>> BEGIN DATA SUPPLIED
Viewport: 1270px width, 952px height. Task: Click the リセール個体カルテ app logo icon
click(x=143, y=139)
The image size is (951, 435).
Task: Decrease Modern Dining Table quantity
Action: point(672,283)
>> END DATA SUPPLIED
Lay out every line of the data above as a numbered list, omitting blank lines.

WORKED ANSWER
1. Viewport: 1270px width, 952px height. Task: Click the リセール個体カルテ app logo icon
2. click(x=143, y=139)
3. The image size is (951, 435).
4. Task: Decrease Modern Dining Table quantity
5. Action: point(672,283)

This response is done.